Young Pierce was born 19 July 1839 in Tennessee and came to Texas with
his mother Sabina and brother Bird Pierce. He served in Texas Mounted Volunteers
Company E from November 1, 1854 to February 1, 1855, a Ranger unit that
protected settlers from Indian depradations. This service earned Young the right to
homestead land. He married Armelia Gray February 4, 1858. Armelia was born July
29, 1842 in Mississippi to David Gray and his first wife. David married his second
wife, Nancy Elms, in Izard County Arkansas in 1846 and when they moved to Sugar
Loaf in Coryell county, Texas, in 1851 with Armelia they were among the first settlers
there. Young and Armelia built a cabin near Sugar Loaf Mountain on Post Oak
Creek and not far from Cowhouse Creek. Early morning March 16, 1859 Young
drove his wagon to a cedar brake to cut fence posts for stock pens. He was
attacked by some 16 Comanche Indians, stripped of his clothing and killed. The
Comanches then killed neighbors John and Jane Riggs and horse whipped
David Elms, a Riggs helper who survived. Armelia Pierce was 16 years old and
5 months pregnant when her husband Young Pierce died at age 19. Before the
Civil War personal firearms were rare and expensive and neither Young Pierce
nor the Riggs were armed. First on the scene of the massacre as Ambrose Lee
who lived nearby. He was described as a "crusty old frontiersman" and the only
person there with a gun. Armelia and her mother-in-law Sabina were there about
the same time and took the two remaining Riggs children and walked two miles to
"Fort Scoggin", the home of methodist preacher Jesse Scoggin and his son Isaac.

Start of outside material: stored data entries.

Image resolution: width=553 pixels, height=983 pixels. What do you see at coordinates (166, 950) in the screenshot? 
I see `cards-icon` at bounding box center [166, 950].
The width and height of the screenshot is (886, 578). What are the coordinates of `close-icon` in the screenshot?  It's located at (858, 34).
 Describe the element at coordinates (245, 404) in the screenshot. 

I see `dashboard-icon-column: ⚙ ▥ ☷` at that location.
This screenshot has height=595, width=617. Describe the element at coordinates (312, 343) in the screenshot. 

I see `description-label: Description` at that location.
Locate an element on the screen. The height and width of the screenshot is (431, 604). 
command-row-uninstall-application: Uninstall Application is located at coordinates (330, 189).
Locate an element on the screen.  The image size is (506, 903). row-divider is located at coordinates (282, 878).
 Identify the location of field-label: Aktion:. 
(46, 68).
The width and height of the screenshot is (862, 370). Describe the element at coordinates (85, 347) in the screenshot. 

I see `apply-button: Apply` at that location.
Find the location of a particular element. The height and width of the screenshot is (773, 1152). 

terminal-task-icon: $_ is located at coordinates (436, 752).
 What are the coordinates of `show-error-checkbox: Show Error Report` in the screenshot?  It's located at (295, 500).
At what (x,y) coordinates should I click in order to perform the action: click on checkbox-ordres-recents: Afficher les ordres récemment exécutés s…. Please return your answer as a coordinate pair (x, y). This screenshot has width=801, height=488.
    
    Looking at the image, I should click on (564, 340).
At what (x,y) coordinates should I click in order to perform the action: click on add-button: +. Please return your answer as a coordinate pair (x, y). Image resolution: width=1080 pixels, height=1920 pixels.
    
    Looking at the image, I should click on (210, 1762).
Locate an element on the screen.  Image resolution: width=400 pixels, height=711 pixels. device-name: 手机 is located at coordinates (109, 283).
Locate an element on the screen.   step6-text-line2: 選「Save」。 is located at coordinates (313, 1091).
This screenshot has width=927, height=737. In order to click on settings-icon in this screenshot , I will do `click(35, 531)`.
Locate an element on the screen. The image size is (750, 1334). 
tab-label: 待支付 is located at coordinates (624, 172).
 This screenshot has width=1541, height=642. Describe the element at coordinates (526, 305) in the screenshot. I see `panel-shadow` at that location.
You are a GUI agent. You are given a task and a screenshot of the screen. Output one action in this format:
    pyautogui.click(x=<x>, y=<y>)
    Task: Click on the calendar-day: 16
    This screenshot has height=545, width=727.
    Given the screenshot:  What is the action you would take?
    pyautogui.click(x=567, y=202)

Young Pierce and the Riggs were buried in the Sugar Loaf Cemetery. In 1942,
when Fort Hood was expanded, the Army moved these gravesites to the Killeen
Cemetery where Armelia and Young were reinterred next to each other. Armelia
married Stephen O'Neal February 28, 1861 and died 23 July 1898. They had
three children.

By Eldon Pierce, great grandson of Young Pierce.